Return each line below that contains the word "Viewport". Case counts.

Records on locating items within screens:
%%

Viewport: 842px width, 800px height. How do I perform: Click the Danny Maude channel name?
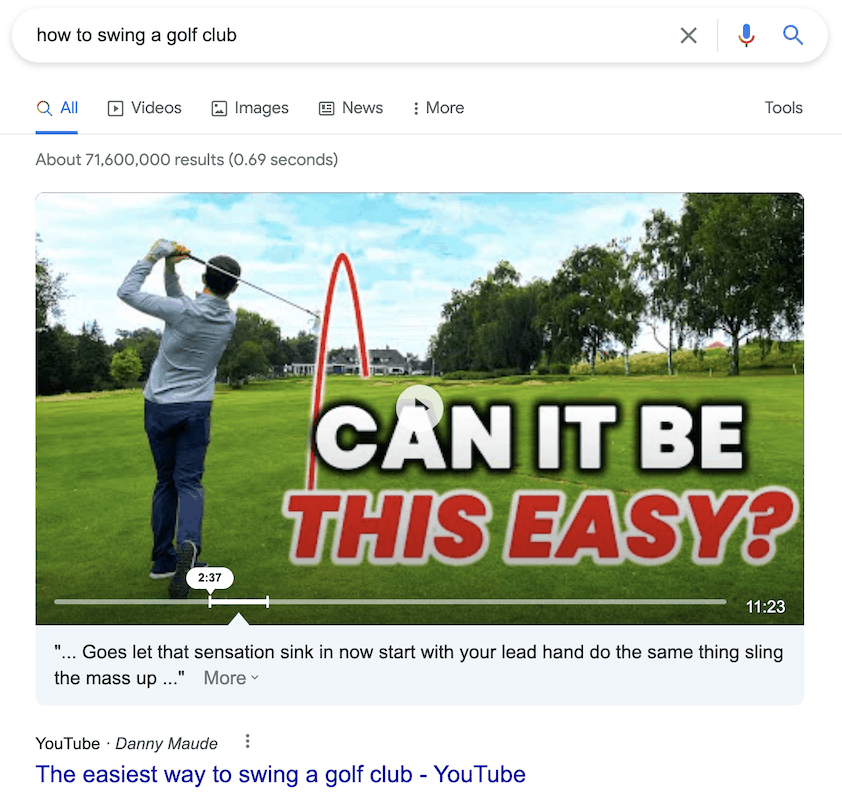pos(166,744)
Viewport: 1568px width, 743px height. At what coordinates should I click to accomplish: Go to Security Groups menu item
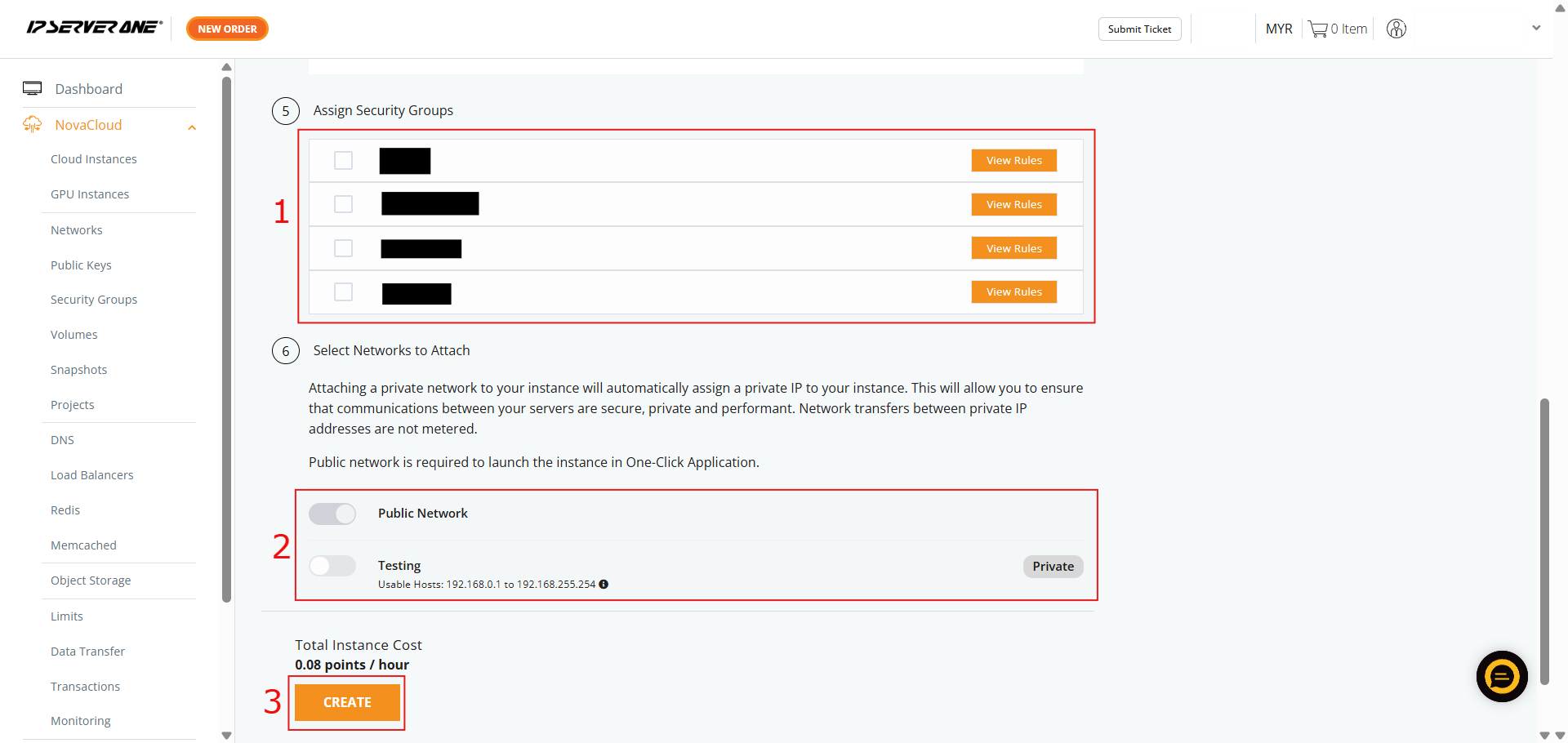pos(94,300)
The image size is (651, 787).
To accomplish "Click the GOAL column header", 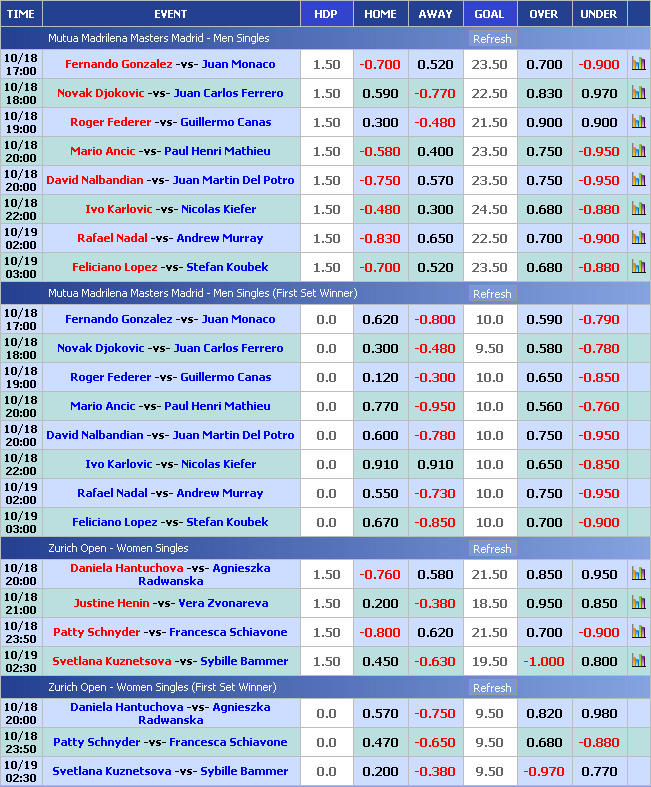I will click(489, 14).
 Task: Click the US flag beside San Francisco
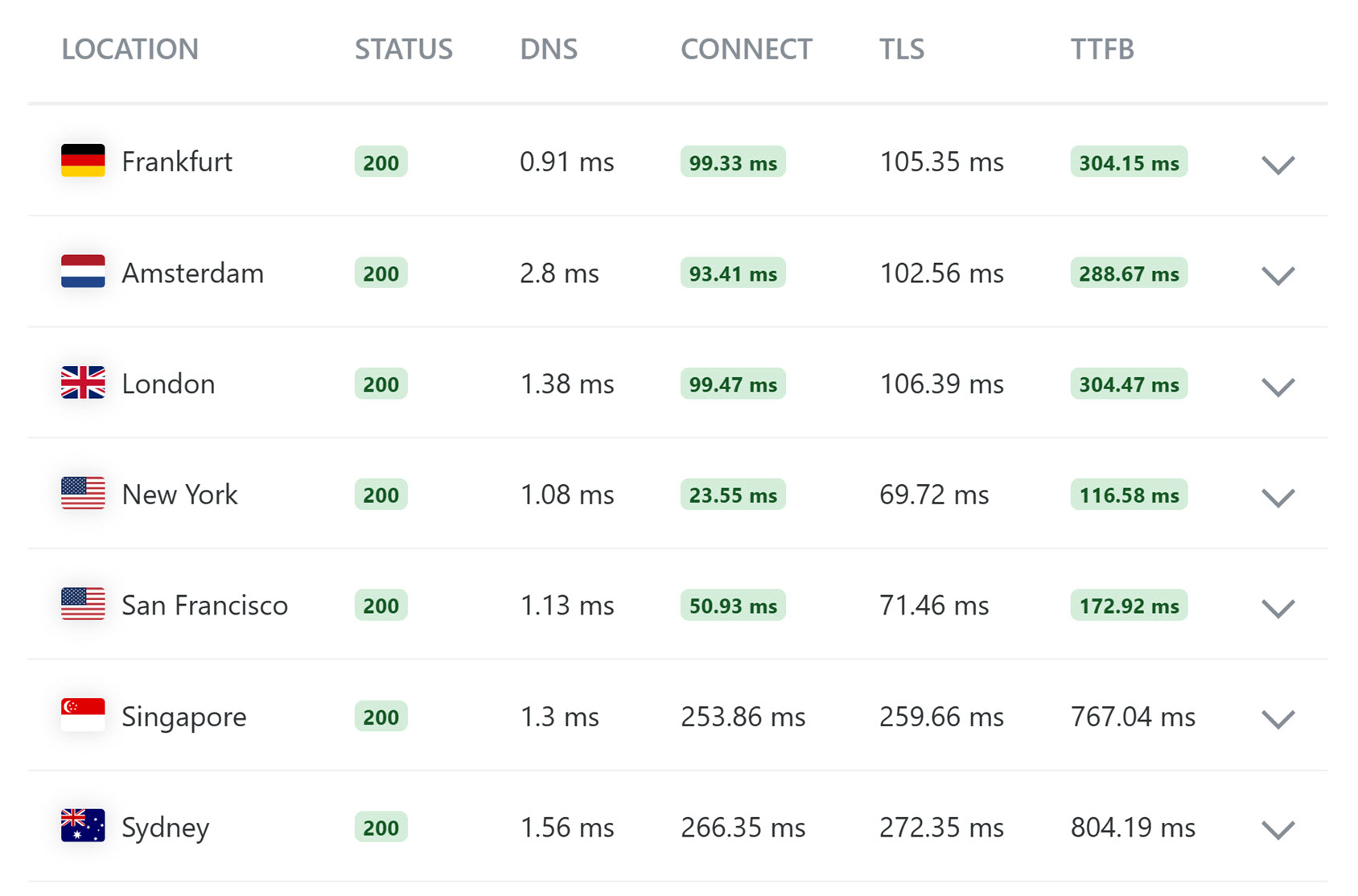82,605
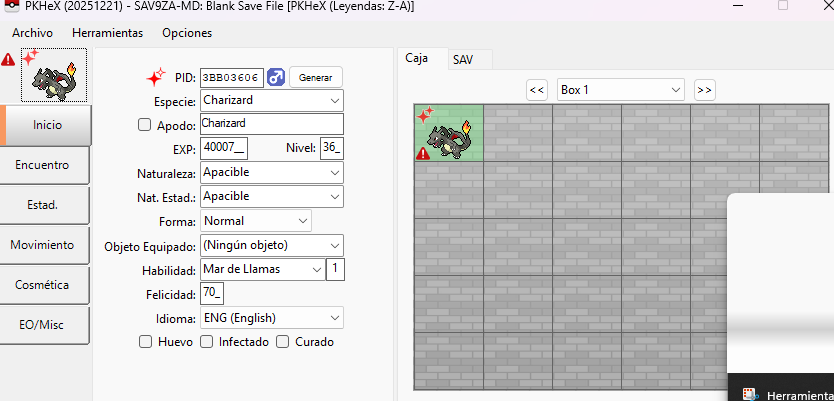The image size is (834, 401).
Task: Go to previous box with << button
Action: pyautogui.click(x=537, y=90)
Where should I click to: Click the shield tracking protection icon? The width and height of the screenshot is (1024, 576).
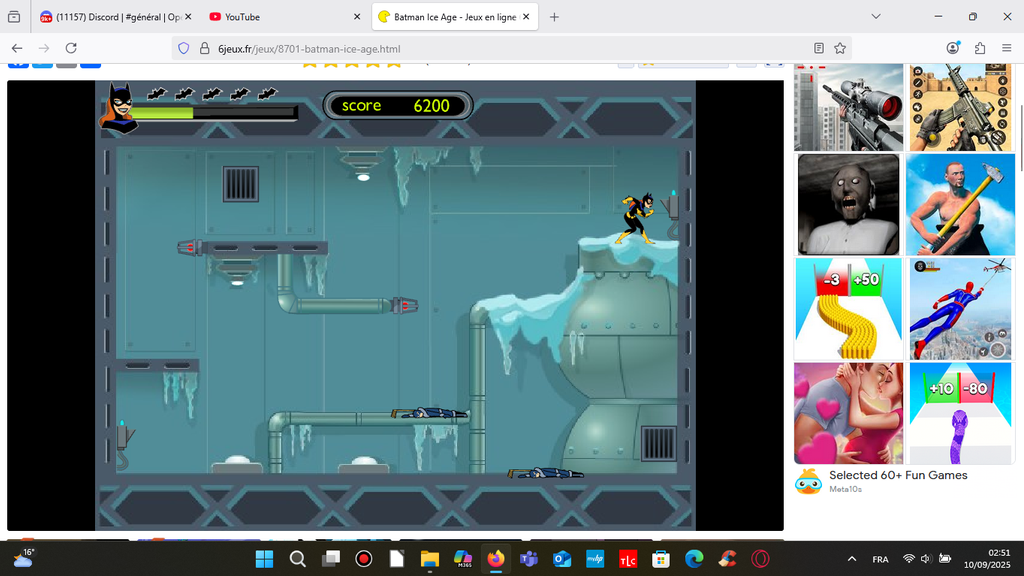[x=182, y=48]
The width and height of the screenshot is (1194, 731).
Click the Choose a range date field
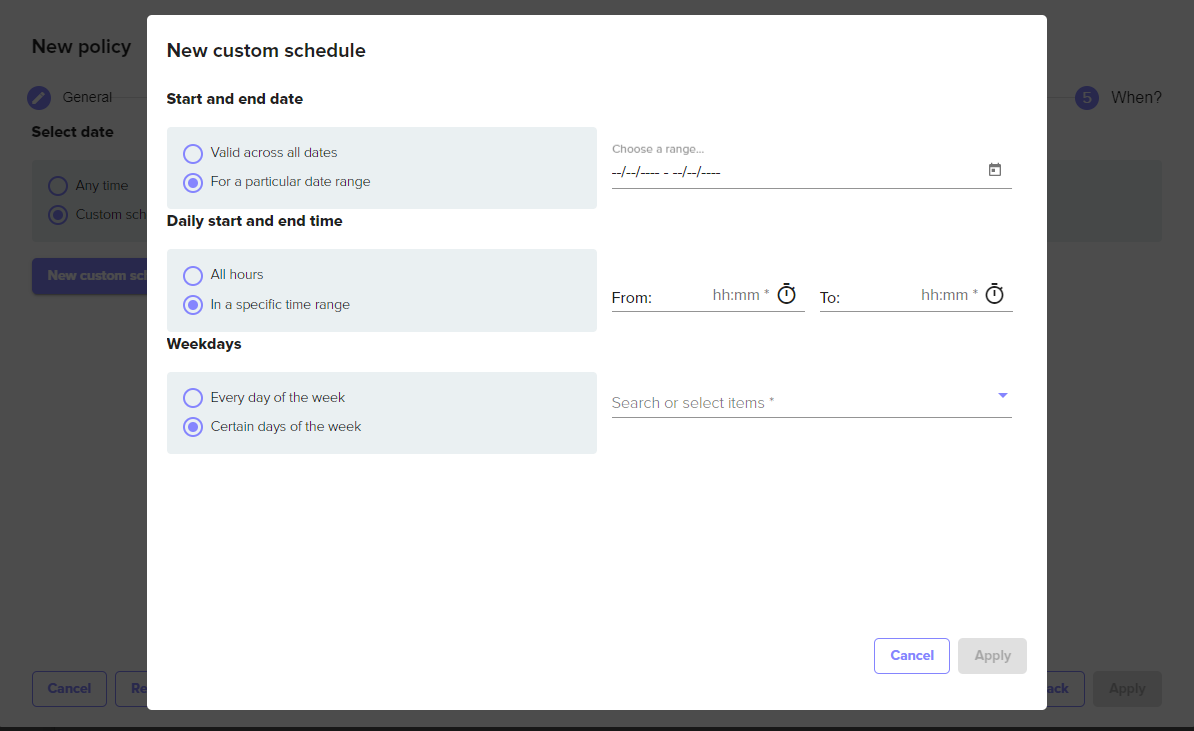(x=790, y=172)
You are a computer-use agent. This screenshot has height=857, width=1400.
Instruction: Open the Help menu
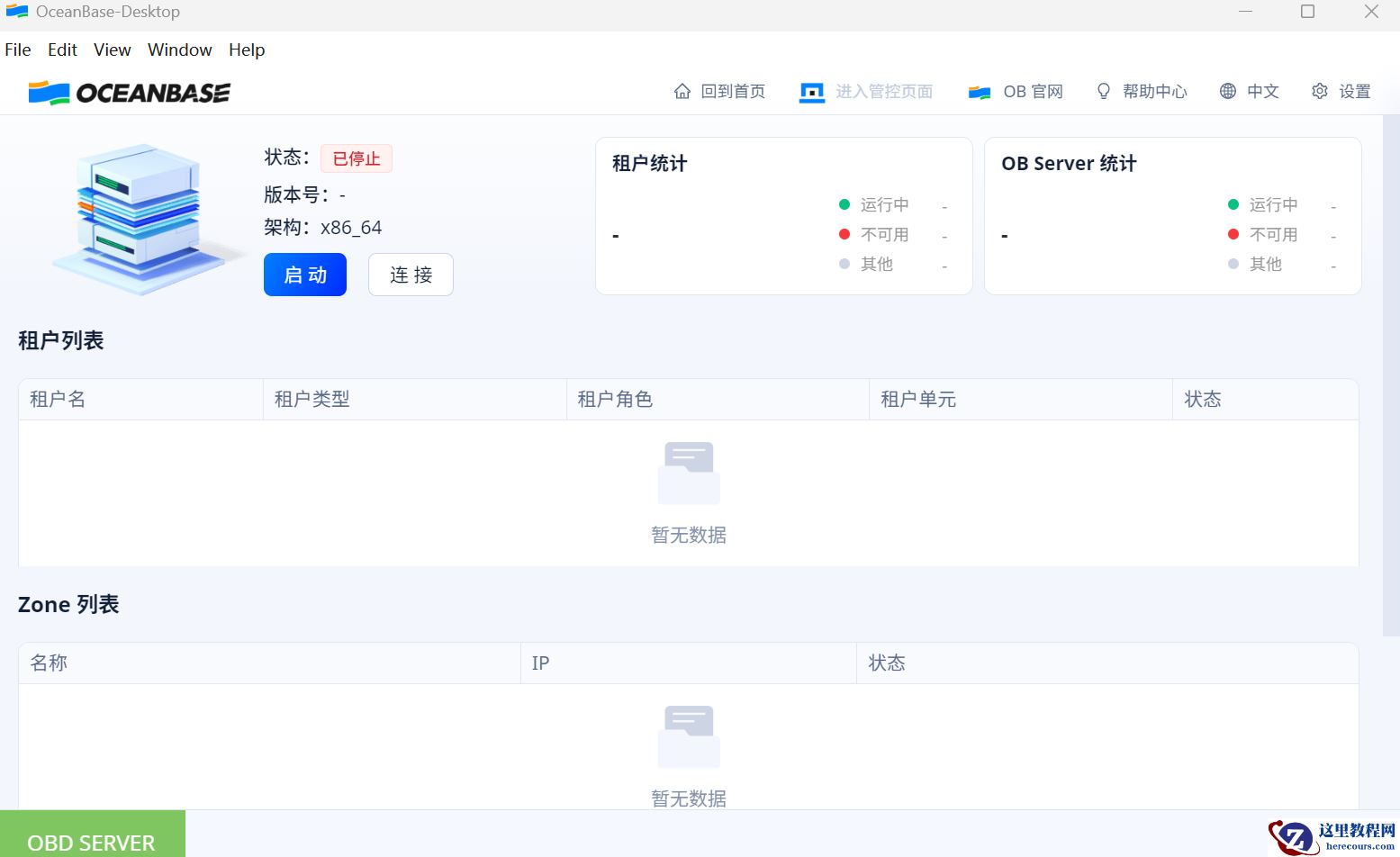(247, 50)
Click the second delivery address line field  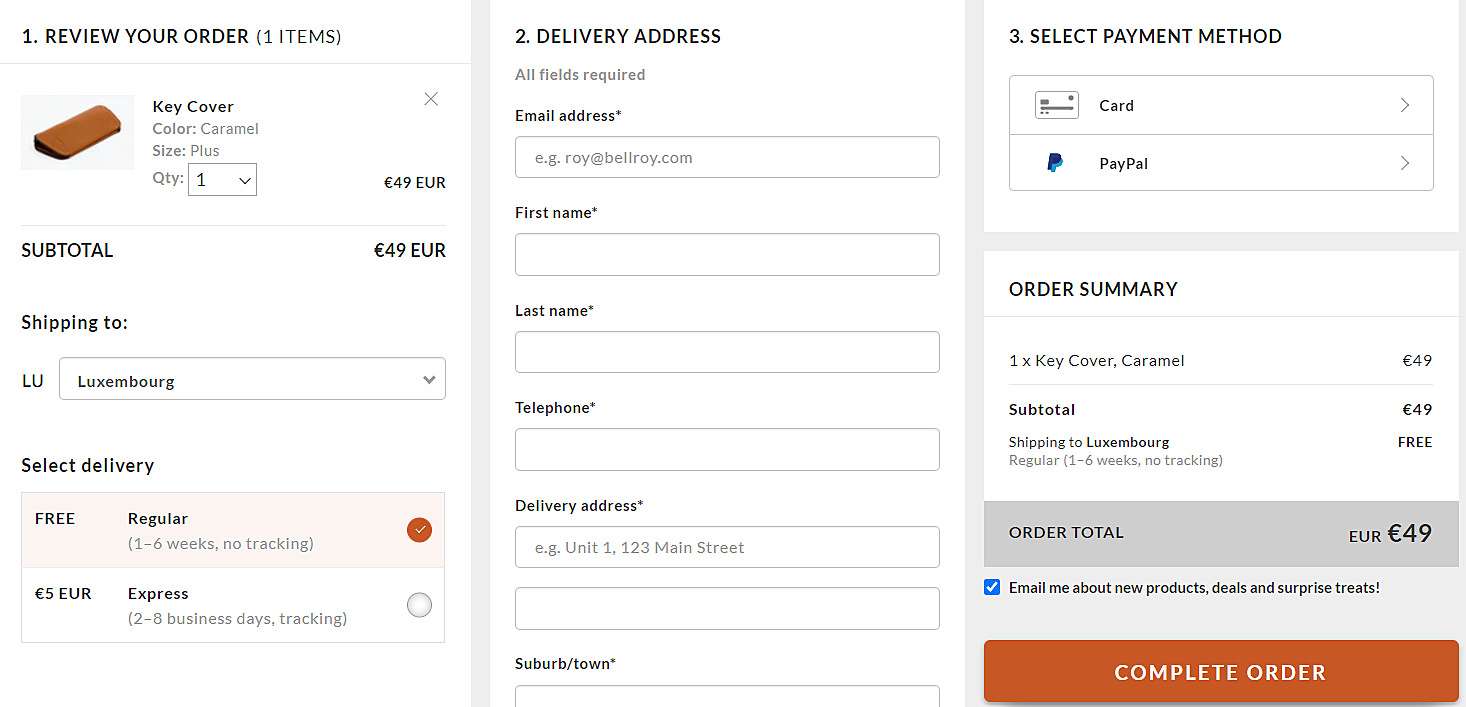coord(727,608)
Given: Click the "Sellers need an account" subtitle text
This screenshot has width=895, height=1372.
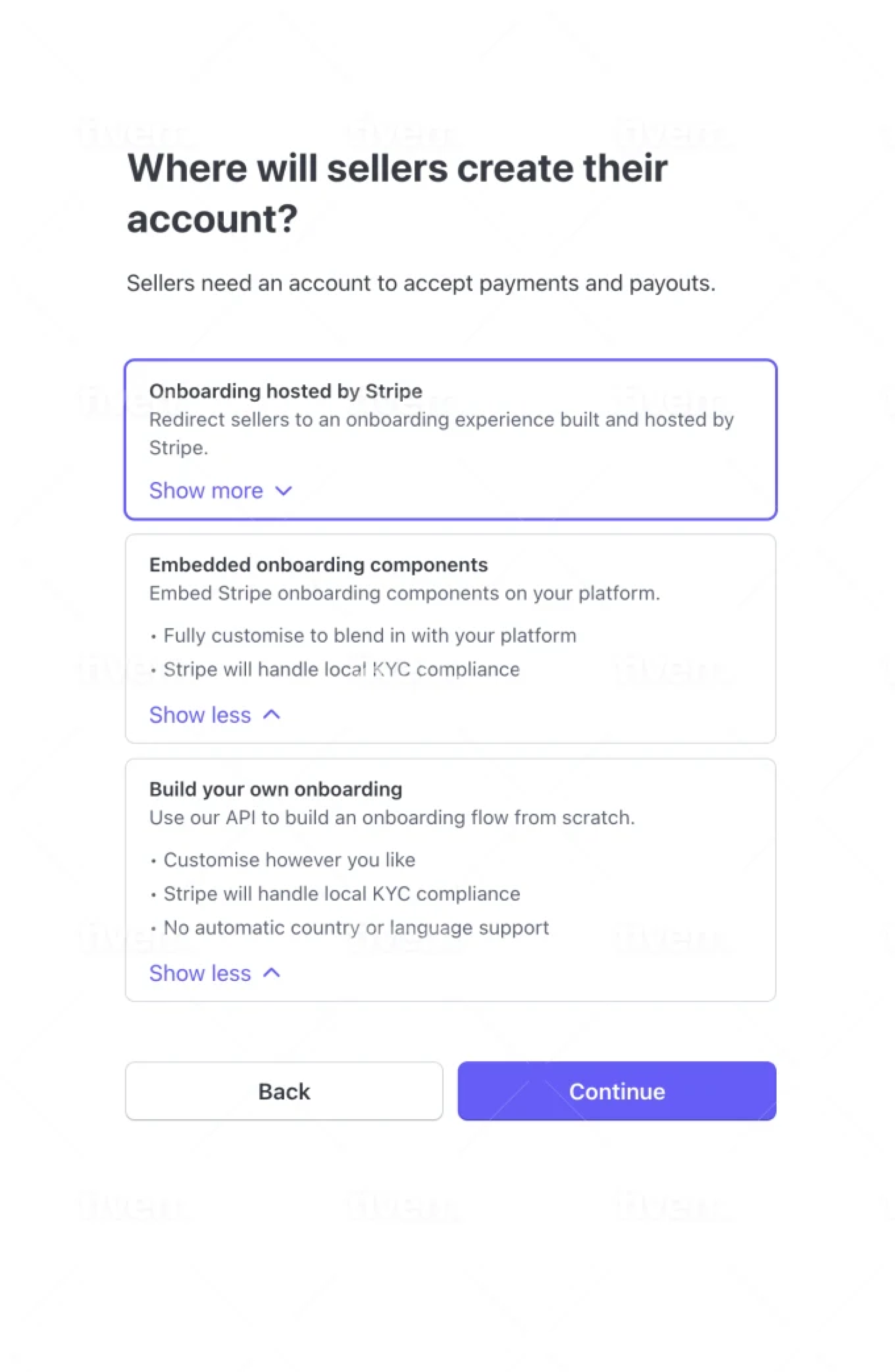Looking at the screenshot, I should [421, 284].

%%

**Worked solution**
Viewport: 842px width, 800px height. How do I perform: Click the Danny Maude channel name?
Viewport: 1568px width, 743px height. At what coordinates should I click to accomplish: Go to Security Groups menu item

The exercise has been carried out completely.